> [Problem details]: Can you reproduce the data below verbatim, keeping every line unchanged?

+ + + + + + +

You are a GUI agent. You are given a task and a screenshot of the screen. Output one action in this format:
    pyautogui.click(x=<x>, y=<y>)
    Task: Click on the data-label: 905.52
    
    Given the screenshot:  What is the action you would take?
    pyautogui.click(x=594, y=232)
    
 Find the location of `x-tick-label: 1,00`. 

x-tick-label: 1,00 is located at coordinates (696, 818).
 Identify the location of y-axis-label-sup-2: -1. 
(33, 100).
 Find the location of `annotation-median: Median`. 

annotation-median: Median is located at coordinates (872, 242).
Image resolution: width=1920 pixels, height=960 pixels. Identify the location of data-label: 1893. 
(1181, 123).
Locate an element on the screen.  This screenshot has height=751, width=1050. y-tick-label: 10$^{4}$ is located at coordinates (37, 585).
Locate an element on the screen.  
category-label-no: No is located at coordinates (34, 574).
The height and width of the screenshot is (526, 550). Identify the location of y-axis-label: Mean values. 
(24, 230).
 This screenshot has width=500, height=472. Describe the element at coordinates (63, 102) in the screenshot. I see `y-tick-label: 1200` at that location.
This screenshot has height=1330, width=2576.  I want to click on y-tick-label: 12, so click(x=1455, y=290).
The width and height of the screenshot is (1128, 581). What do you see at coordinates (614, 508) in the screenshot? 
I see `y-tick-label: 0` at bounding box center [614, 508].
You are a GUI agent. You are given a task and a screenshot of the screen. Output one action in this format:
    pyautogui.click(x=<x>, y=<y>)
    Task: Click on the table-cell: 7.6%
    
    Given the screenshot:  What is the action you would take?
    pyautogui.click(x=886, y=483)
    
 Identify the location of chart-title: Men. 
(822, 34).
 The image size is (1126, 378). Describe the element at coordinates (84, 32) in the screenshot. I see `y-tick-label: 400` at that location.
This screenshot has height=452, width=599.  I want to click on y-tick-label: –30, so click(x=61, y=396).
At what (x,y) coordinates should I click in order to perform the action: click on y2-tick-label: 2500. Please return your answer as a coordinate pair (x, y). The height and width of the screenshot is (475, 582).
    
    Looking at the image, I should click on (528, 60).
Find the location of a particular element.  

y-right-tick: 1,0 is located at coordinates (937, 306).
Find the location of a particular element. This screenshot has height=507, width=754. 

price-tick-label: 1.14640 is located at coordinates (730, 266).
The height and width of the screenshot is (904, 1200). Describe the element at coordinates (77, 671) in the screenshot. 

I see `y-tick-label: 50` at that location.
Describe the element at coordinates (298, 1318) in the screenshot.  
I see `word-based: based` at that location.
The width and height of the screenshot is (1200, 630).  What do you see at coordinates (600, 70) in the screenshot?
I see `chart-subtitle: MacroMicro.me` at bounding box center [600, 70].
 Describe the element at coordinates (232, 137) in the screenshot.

+ + + + + + +

> [Result of the exercise]:
You are a GUI agent. You are given a task and a screenshot of the screen. Output one action in this format:
    pyautogui.click(x=<x>, y=<y>)
    Task: Click on the data-label: 905.52
    
    Given the screenshot:  What is the action you would take?
    pyautogui.click(x=594, y=232)
    
 Find the location of `x-tick-label: 1,00`. 

x-tick-label: 1,00 is located at coordinates (696, 818).
 Identify the location of y-axis-label-sup-2: -1. 
(33, 100).
 Find the location of `annotation-median: Median`. 

annotation-median: Median is located at coordinates (872, 242).
Image resolution: width=1920 pixels, height=960 pixels. Identify the location of data-label: 1893. 
(1181, 123).
Locate an element on the screen.  This screenshot has height=751, width=1050. y-tick-label: 10$^{4}$ is located at coordinates (37, 585).
Locate an element on the screen.  
category-label-no: No is located at coordinates (34, 574).
The height and width of the screenshot is (526, 550). Identify the location of y-axis-label: Mean values. 
(24, 230).
 This screenshot has width=500, height=472. Describe the element at coordinates (63, 102) in the screenshot. I see `y-tick-label: 1200` at that location.
This screenshot has height=1330, width=2576.  I want to click on y-tick-label: 12, so click(x=1455, y=290).
The width and height of the screenshot is (1128, 581). What do you see at coordinates (614, 508) in the screenshot? 
I see `y-tick-label: 0` at bounding box center [614, 508].
You are a GUI agent. You are given a task and a screenshot of the screen. Output one action in this format:
    pyautogui.click(x=<x>, y=<y>)
    Task: Click on the table-cell: 7.6%
    
    Given the screenshot:  What is the action you would take?
    pyautogui.click(x=886, y=483)
    
 Identify the location of chart-title: Men. 
(822, 34).
 The image size is (1126, 378). Describe the element at coordinates (84, 32) in the screenshot. I see `y-tick-label: 400` at that location.
This screenshot has height=452, width=599.  I want to click on y-tick-label: –30, so click(x=61, y=396).
At what (x,y) coordinates should I click in order to perform the action: click on y2-tick-label: 2500. Please return your answer as a coordinate pair (x, y). The height and width of the screenshot is (475, 582).
    
    Looking at the image, I should click on (528, 60).
Find the location of a particular element.  

y-right-tick: 1,0 is located at coordinates (937, 306).
Find the location of a particular element. This screenshot has height=507, width=754. 

price-tick-label: 1.14640 is located at coordinates (730, 266).
The height and width of the screenshot is (904, 1200). Describe the element at coordinates (77, 671) in the screenshot. 

I see `y-tick-label: 50` at that location.
Describe the element at coordinates (298, 1318) in the screenshot.  
I see `word-based: based` at that location.
The width and height of the screenshot is (1200, 630).  What do you see at coordinates (600, 70) in the screenshot?
I see `chart-subtitle: MacroMicro.me` at bounding box center [600, 70].
 Describe the element at coordinates (232, 137) in the screenshot.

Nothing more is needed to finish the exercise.